In the histories of modern architecture in the MENA region, including Iran, there is a strong inclination to perceive fundamental architectural shifts towards modernity as colonial, Western, and imitative. While these accounts certainly hold some truth, they often neglect the agency of Iranians and, in some cases, lack the nuance needed to appreciate differences in various contexts in the Global South region. During the 19th to mid-20th century, the issue of contagious diseases became a problem that led to the emergence of certain modern socio-political concepts. As argued by scholars, the introduction of modern concepts, such as the formulation of despotism and liberty, was partly based on the collective understanding of epidemics as a nationwide crisis. For my research project, I am exploring questions such as how the notion of "modern" as "healthy" architecture was defined and shaped in Iran. How were pre-modern architectural traditions categorized and demonized as the architecture of despotism, associated with filth, disease, and death? How did these understandings influence architectural practices until the mid-20th century? Can we reconsider some of the architectural efforts typically considered aesthetic or Western as attempts to promote hygiene in Iranian architecture? How was the role of women redefined as the domestic agents of the new “healthy” architecture? How did different readings of religion influence these efforts? How did new spatial layouts or landscape design contribute to these health concerns? In my talk, I will touch on some of these questions, echoed both in the theoretical debates and architectural practices from the mid-19th to mid-20th century in Iran.

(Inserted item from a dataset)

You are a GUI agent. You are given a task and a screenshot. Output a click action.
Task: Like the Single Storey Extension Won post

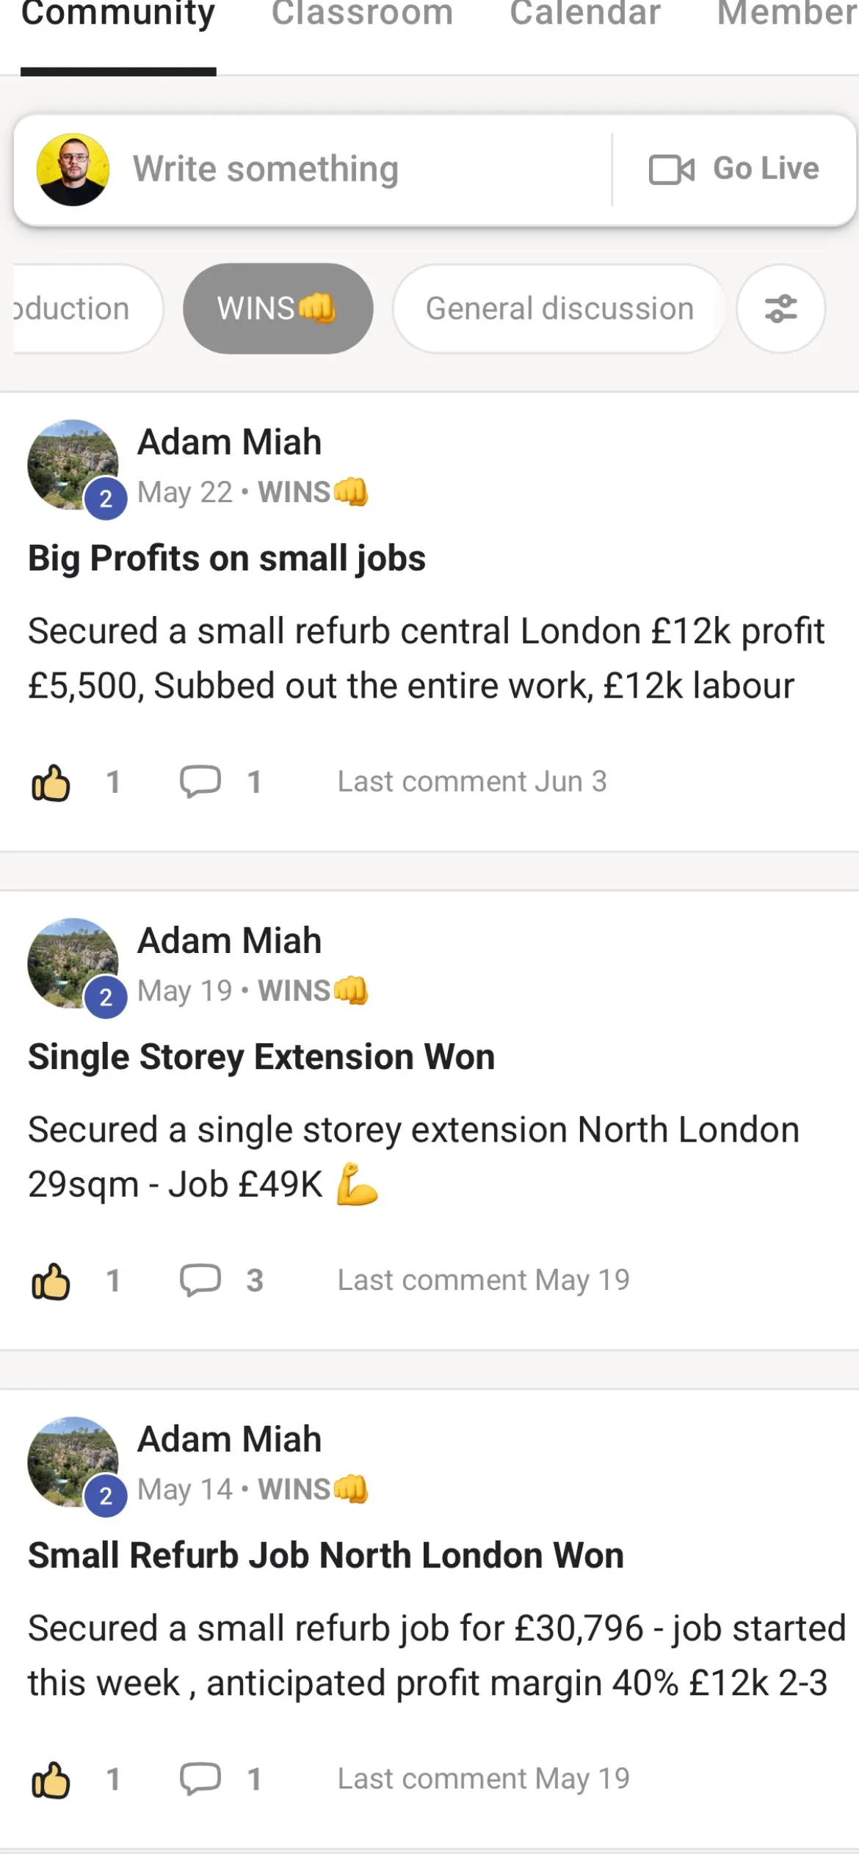pyautogui.click(x=51, y=1280)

Evaluating Radical Designs
for the Climate Crisis

PhD, University of Miami

Credit: OCEANIX/BIG-Bjarke Ingels Group

As climate change intensifies, architects and other design professionals are creating bold visions for future dwellings, such as green buildings, masterplanned eco-cities, and even planetary-scale sustainability measures. These climatopias, categorically different from ecological utopias of the past, are architectural and urban planning proposals for the built environment that seek to address climate adaptation and/or mitigation through new design, material, and sociopolitical processes. Even if never implemented, climatopias have inspired provocative thinking for the climate crisis, and they could transform systems that no longer serve the greater good. However, as with all utopian works, climatopias have the potential to do as much harm as good. Integrating research from architectural studies, utopian studies, and adaptation science, this paper defines the concept of climatopia and analyzes eight climatopia projects around the world for their effectiveness, justice, and feasibility. Our findings reveal that climatopias have the potential to support climate resilience in planning and design schemes for the built environment when they 1) employ design, construction, and material production processes that significantly lower a project’s embodied carbon, 2) are affordable and involve residents in the design and implementation processes, and 3) are designed to be built and deployed today or are designed to provoke transformational thinking about potential climate solutions. To ignore these factors runs the risk of climatopias becoming yet another chapter of failed, if not harmful, utopian experiments in the built environment.


Points Noirs

Cergy Paris Université / École Nationale Supérieure d'Architecture de Versailles

Laboratoire Architectue Anthropologie LAVUE


Carried out in conjunction with the City of Paris's waste management services, the Points Noirs study maps and analyses for the first time the recurring anomalies of cleanliness and illegal dumping sites in Paris. This research has enabled us to identify and classify 1,412 "black spots" spread across all the arrondissements of Paris. They reflect daily misuse as much as they reveal micro-spaces: nooks, crannies, urban or architectural incongruities, gables, blind walls...
Talking about black spots, showing them, evoking their consequences, the problems they raise and their history, is also a way of getting everyone to take an interest in the phenomenon and adapt their urban practices. There are several ways of describing black spots, since they are represented as much by their content as by their container, as much by the bulky object as by the urban form that accommodates it. These areas account for over 32% of the bulky items collected each year by our services, i.e. 34,596.40 tonnes of illegal dumping. The solution to the problem lies mainly in revealing these places, making visible what is invisible. Describing, quantifying and measuring these black spots means talking about the city and its metabolism. Over and above the census, the study focuses on specific cases, selected for their representativeness, their form, their administrative status or because local residents have shown an interest in them. "Points Noirs" proposes a new cartography of Paris through the prism of waste and through the eye of the person who criss-crosses the city on a daily basis to reveal these "crumbs of land" and define their potential for evolution.
In this talk we will discuss the results of this project and propose the adaptability of this research method in other places in France, and abroad. The relationship between the maintenance of the city, the people that maintain and the city itself. Mapping in collaboration with people who are not architects but have strong links to the urban blueprint through their personal practices is a way to understand and reveal new layers that are until then unknown places.